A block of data
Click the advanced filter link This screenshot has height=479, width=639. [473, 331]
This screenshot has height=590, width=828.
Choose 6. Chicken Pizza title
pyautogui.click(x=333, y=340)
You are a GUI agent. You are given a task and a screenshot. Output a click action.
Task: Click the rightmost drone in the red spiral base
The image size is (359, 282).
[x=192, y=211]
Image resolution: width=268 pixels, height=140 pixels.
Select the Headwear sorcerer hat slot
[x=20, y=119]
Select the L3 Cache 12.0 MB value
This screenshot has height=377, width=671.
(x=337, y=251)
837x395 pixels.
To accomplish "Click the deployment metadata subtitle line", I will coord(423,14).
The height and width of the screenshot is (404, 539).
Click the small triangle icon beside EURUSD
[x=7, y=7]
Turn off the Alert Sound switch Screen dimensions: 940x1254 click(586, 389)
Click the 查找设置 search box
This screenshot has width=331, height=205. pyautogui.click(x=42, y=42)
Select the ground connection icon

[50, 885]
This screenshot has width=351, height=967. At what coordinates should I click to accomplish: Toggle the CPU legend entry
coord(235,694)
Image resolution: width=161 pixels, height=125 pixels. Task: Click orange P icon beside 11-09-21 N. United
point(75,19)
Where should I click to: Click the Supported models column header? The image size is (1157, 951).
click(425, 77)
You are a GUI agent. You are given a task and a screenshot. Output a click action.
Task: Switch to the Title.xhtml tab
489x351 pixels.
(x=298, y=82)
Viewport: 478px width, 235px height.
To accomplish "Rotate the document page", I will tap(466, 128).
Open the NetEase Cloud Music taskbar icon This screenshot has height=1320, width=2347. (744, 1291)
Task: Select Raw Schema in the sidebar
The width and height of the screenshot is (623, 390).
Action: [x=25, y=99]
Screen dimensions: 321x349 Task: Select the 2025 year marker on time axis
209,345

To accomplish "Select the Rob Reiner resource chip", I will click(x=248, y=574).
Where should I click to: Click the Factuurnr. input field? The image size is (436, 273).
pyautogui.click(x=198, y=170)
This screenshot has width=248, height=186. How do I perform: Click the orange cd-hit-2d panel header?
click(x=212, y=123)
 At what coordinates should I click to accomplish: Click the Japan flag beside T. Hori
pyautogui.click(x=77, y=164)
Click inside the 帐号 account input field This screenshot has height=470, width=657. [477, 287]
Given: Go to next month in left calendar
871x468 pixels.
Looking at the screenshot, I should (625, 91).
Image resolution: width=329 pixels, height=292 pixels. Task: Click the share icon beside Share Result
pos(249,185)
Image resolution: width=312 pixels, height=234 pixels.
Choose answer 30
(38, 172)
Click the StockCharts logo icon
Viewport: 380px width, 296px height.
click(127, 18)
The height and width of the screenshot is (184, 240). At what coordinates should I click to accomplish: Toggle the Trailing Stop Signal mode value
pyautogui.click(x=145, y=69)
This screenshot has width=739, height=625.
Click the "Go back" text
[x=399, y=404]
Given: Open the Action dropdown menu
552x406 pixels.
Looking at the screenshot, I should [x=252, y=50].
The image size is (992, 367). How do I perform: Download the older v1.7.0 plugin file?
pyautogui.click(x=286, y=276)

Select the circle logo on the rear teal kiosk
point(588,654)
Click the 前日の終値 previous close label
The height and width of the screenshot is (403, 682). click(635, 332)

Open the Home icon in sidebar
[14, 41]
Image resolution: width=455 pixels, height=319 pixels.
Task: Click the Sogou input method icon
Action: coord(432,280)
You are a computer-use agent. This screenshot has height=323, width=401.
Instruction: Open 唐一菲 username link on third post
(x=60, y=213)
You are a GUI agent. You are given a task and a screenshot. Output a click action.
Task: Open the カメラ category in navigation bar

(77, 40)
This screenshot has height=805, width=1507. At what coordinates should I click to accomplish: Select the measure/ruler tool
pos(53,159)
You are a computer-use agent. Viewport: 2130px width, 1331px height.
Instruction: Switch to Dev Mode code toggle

Stated task
Which lines in the material contain the word "orange"? Copy out each of them.

Problem solution
Image resolution: width=161 pixels, height=125 pixels. Task: Click orange P icon beside 11-09-21 N. United
This screenshot has width=248, height=186. How do I perform: Click the orange cd-hit-2d panel header?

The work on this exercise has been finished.